Larry Wu is CRF Director of Field Operations.  He has been visiting CRF programs in Uganda and Kenya for the past few weeks.

In every home Larry visited, he noticed a very special custom.  We’re excited to share his story with you and we hope it motivates you to honor one another!

Kenyans believe visitors are a blessing to their home. Their greeting to any and all is “karibu!” meaning, “welcome!” A visitor from a far away place is doubly honored because they understand the difficulty in making a long trip, and yet you have decided to visit their home. A surprise visit is treated the same as if it were well planned and expected. They still greet you warmly, invite you in, give you the best seat in the house, and attempt to feed you or, at the very least, provide you a drink.

This trip to Uganda and Kenya gave me so many opportunities to experience this custom.
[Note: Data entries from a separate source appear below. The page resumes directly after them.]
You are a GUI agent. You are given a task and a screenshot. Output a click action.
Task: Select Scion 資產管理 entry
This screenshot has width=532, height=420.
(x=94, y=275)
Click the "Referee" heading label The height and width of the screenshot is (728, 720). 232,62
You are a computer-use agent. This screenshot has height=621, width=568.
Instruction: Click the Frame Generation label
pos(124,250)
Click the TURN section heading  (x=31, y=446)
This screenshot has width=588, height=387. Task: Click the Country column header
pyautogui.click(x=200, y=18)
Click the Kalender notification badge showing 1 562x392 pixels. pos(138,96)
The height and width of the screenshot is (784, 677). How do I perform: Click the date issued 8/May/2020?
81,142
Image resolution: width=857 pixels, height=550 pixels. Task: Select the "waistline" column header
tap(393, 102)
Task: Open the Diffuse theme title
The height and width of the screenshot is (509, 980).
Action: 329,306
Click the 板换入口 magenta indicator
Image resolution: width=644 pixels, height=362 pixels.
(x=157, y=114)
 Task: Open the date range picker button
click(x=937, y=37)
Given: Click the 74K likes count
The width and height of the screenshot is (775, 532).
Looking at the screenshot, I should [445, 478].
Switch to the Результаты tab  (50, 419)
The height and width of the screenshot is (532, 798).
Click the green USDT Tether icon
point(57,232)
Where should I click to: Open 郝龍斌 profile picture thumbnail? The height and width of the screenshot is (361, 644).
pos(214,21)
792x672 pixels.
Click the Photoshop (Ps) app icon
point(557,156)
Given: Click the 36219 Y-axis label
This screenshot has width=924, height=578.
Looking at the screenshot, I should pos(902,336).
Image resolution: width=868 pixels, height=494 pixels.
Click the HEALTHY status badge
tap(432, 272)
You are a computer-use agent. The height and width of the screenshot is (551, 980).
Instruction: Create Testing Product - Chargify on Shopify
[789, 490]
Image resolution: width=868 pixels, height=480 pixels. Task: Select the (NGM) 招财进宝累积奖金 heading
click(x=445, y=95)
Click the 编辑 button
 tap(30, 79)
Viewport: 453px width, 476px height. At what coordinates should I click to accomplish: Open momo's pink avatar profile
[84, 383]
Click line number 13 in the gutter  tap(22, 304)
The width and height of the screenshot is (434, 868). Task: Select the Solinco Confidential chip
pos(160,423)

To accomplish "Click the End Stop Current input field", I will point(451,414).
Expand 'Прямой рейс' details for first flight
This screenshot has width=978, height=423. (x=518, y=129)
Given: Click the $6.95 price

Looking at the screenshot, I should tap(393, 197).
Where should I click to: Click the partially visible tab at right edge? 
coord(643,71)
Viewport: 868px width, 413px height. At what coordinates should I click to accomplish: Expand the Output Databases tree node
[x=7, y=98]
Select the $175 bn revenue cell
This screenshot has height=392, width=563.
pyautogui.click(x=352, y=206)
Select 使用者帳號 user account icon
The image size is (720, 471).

I was welcomed warmly into small mud huts, large palatial homes, simple apartment styled flats, from slums to gated communities. In every case I was made to feel at home. But in many of the homes of our orphans, there was nothing to offer me in the way of refreshments. It’s not that they don’t want to; they can’t offer me what they think I am expecting, something like a soda, bottle of water, chai. And it is impossible to tell them that it is okay. I’m there to meet them, chat with them, and see how our children live. I really don’t expect anything more.

I visited the homes of many of our program children. The conditions they live in with their single parents or guardian families (usually a grandparent) are lacking in basic services that you or I take for granted. Running water, electricity, and sewers are usually not available. They live simply in a hut made from mud, blocks, or sticks. There is usually 1 bed for all the children to sleep in. As soon as we come close, they run out, clasp our hands in welcome and give out hugs of gratitude. They quickly pull all the chairs that they have and put them in the shade for us to sit. They borrow from neighbors if they don’t have enough, and if that is still not enough they will fashion seats out of whatever is available. But the visitors and guests get the good chairs. It is a custom that makes me uncomfortable, but I go along with the program to let them know that I feel honored and welcomed.

I noticed that the extremely poor do not look me in the eyes until a “moment” happens. I think they feel uneasy because they can’t offer me anything to eat or drink.  I have to manufacture that “moment” so we can enjoy a real connection. Here is how I try to connect with them. They usually have fruit trees around, so I will make a comment about really wanting a…banana, guava, coconut, mango, just fill in the blank with whatever happens to be growing. They get excited, send people scrambling, and in a quick minute, I usually have something delicious in front of me. It makes them feel that they have fully welcomed me, and from that moment on, they look me in the eye and smile as we converse about life.

I wish we had that kind of welcoming attitude at my home. We tend to worry about how clean the house is, or even fret that visitors were not expected. I believe Kenyans know that they might be entertaining angels when they welcome strangers into their homes. I want to start seeing my visitors as angels sent from God, too.